(Dataset entries)
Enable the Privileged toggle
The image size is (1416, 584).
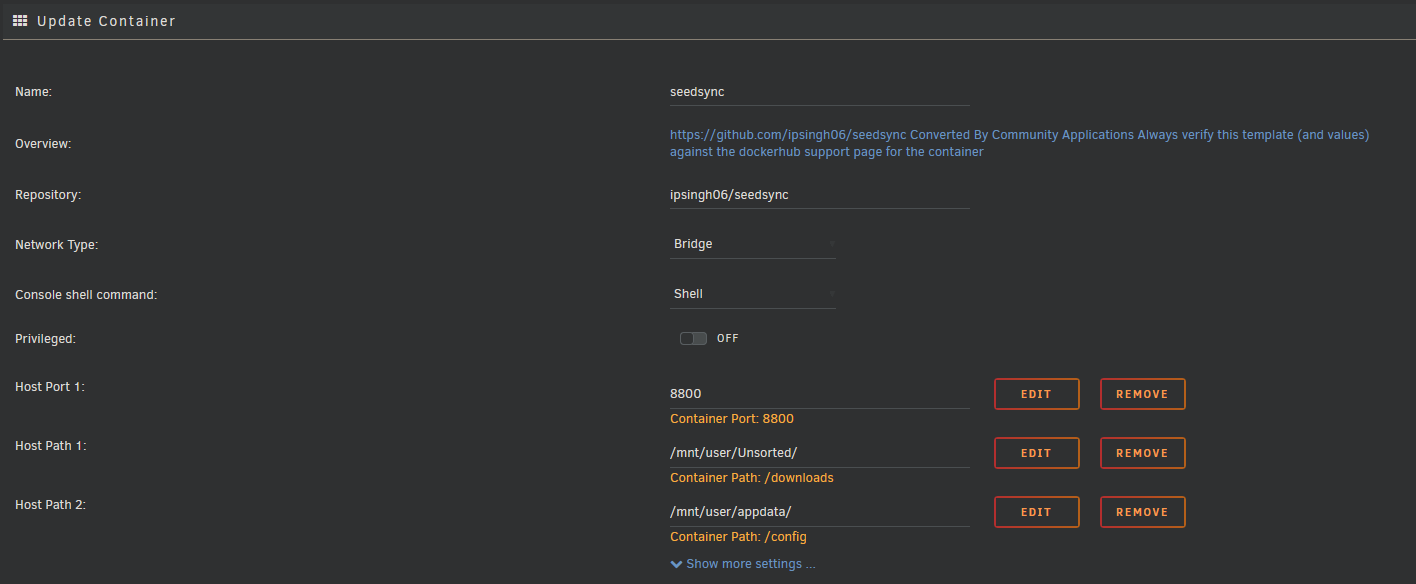pyautogui.click(x=693, y=338)
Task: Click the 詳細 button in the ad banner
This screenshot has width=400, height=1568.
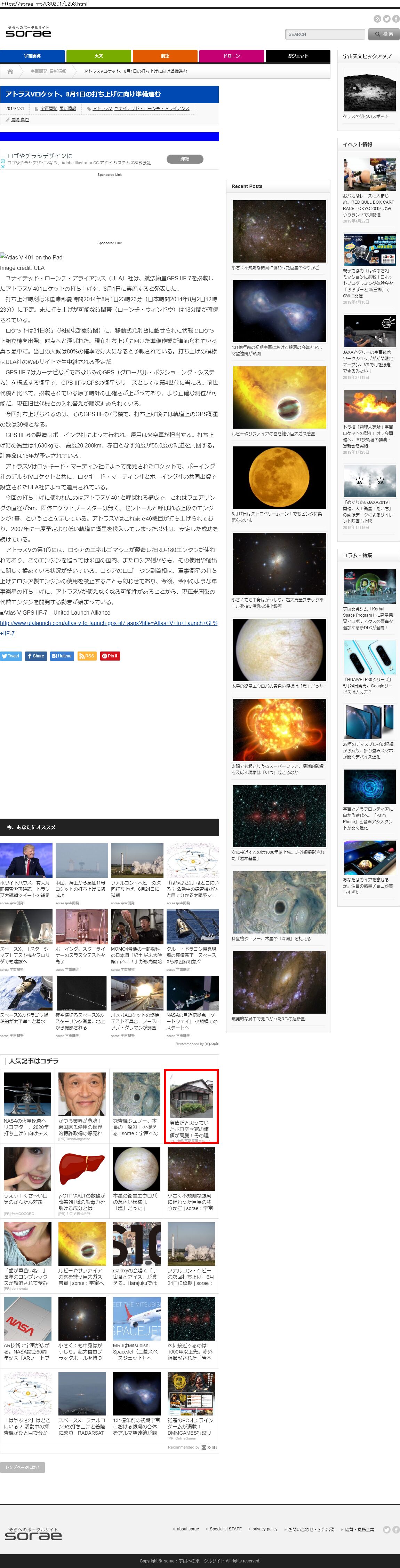Action: click(185, 159)
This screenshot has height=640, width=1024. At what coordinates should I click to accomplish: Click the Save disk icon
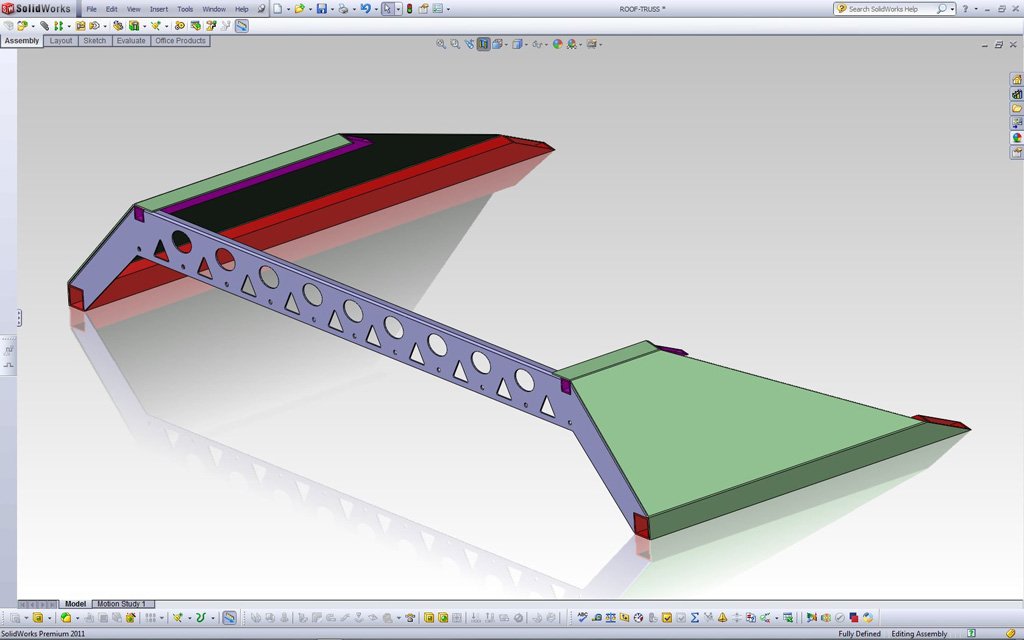[x=321, y=9]
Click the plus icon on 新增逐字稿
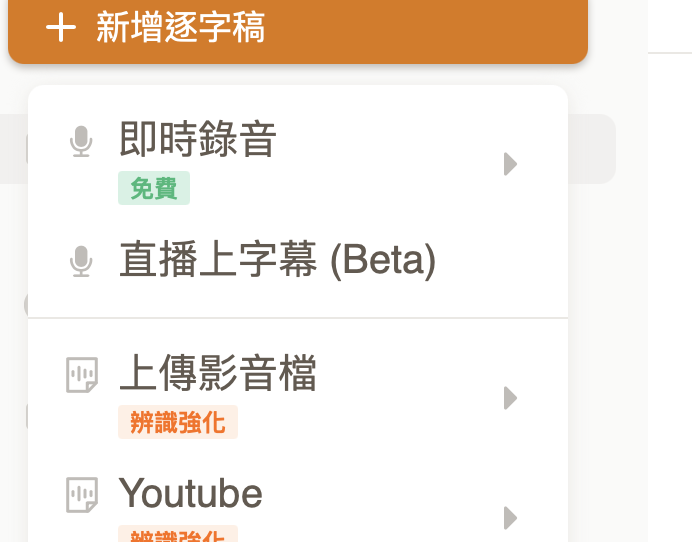The width and height of the screenshot is (692, 542). coord(61,28)

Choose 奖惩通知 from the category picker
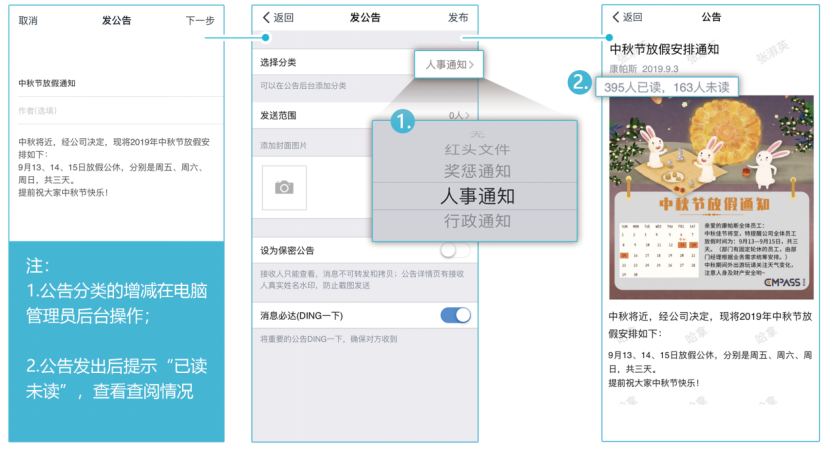click(476, 171)
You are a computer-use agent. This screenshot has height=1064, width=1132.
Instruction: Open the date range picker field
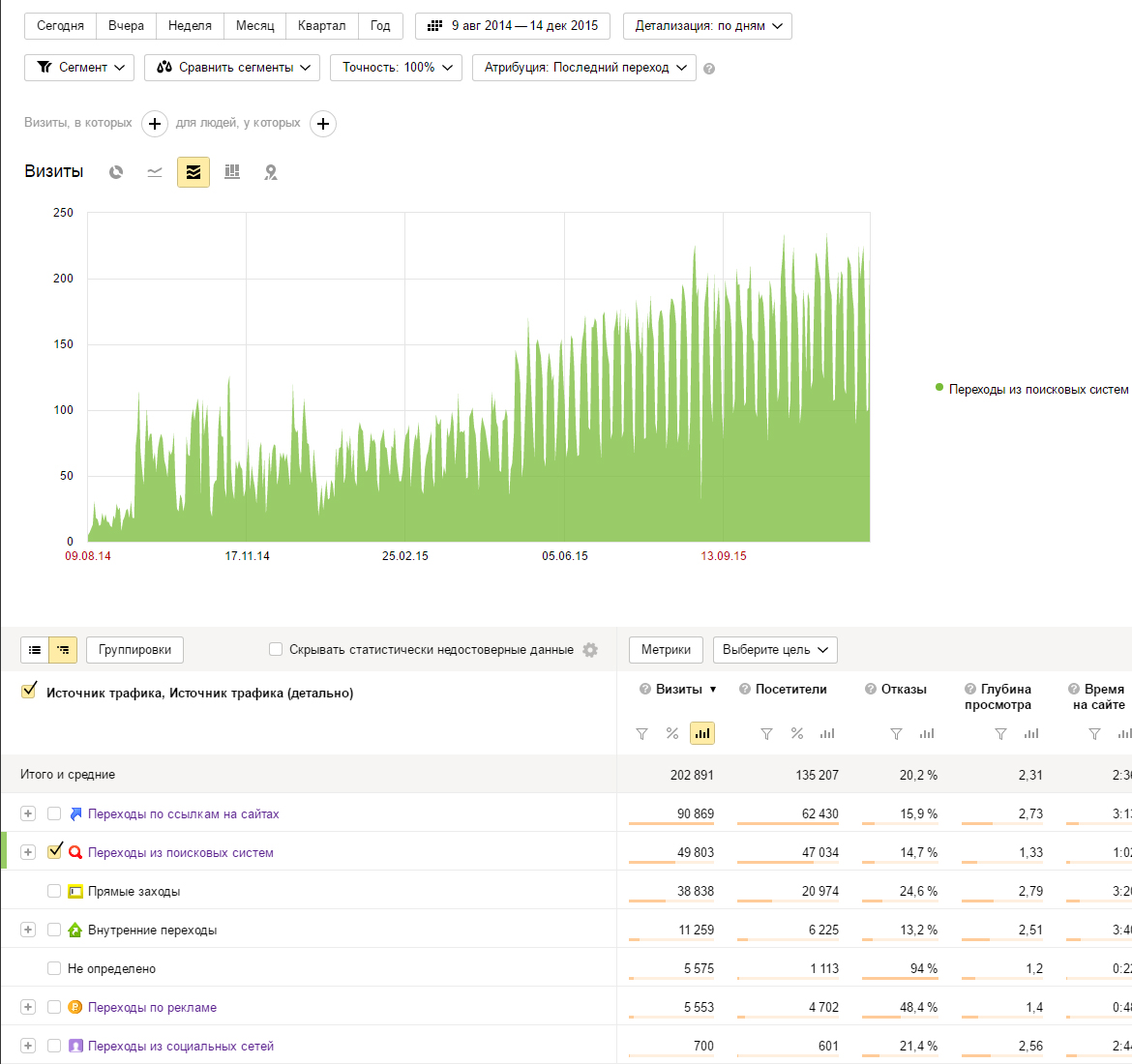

_EXERCISE DESCRIPTION_:
Repeat verbatim the range of lines that opens at the line containing "Choose 奖惩通知 from the category picker" and closes at the last line of the entries, excluding all pictures.

_WORKED SOLUTION_:
Choose 奖惩通知 from the category picker
click(476, 171)
You are a computer-use agent. This screenshot has height=1064, width=1132.
Instruction: Open the date range picker field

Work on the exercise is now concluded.